** Permintaan 1 **
Menurut teks tentang pengelolaan sampah, prinsip apa yang tidak akan efektif tanpa fasilitas pengolahan yang memadai?
** Permintaan 2 **
Tuliskan kembali tanpa mengubah apa pun bagian teks tentang pengelolaan sampah yang dimulai dengan "Direktur Eksekutif Wahana" dan berlanjut hingga "pengolahan yang memadai.".

** Teks yang Diberikan **
◇ ◇ ◇ ◇ ◇

Direktur Eksekutif Wahana Lingkungan Hidup Indonesia (Walhi) NTB, Amri Nuryadin, menyoroti kelemahan struktural dalam sistem pengelolaan sampah di Indonesia. Ia menegaskan bahwa prinsip 3R tidak akan efektif tanpa keberadaan fasilitas pengolahan yang memadai.

“Misalnya sekarang pemilahan sampah. Habis dipilah, mau diapakan? Kan tidak ada industrinya. Itu yang tidak dikedepankan pemerintah,” katanya kepada IDN Times, Sabtu (26/7/2025).

◇ ◇ ◇ ◇ ◇

** Materi yang Diberikan **
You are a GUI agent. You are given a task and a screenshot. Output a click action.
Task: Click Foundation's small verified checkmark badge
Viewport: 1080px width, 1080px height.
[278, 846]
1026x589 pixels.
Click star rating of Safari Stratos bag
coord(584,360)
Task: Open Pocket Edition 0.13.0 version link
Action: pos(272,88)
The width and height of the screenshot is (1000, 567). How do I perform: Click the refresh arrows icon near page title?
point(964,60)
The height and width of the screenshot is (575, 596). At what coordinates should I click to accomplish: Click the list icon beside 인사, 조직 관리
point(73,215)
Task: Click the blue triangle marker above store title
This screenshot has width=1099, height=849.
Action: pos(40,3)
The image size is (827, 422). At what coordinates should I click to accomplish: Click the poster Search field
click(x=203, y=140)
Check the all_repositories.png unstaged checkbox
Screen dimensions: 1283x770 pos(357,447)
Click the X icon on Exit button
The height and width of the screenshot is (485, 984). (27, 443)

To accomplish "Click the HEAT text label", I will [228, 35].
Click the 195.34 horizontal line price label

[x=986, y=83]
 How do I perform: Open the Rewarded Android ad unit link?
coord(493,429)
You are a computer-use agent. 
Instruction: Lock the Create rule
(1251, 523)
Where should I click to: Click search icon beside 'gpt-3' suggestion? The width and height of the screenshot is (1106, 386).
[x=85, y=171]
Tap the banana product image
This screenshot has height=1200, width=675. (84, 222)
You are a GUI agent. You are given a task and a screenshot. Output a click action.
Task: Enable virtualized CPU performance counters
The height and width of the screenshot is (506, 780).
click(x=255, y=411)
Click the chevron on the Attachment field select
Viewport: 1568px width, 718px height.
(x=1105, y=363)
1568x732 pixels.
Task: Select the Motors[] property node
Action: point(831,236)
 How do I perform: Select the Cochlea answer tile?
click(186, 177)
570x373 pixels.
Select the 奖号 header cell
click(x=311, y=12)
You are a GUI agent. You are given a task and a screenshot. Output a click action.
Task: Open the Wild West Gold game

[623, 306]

◇ ◇ ◇ ◇ ◇

** Jawaban Lengkap 1 **
Prinsip 3R.

** Jawaban Lengkap 2 **
Direktur Eksekutif Wahana Lingkungan Hidup Indonesia (Walhi) NTB, Amri Nuryadin, menyoroti kelemahan struktural dalam sistem pengelolaan sampah di Indonesia. Ia menegaskan bahwa prinsip 3R tidak akan efektif tanpa keberadaan fasilitas pengolahan yang memadai.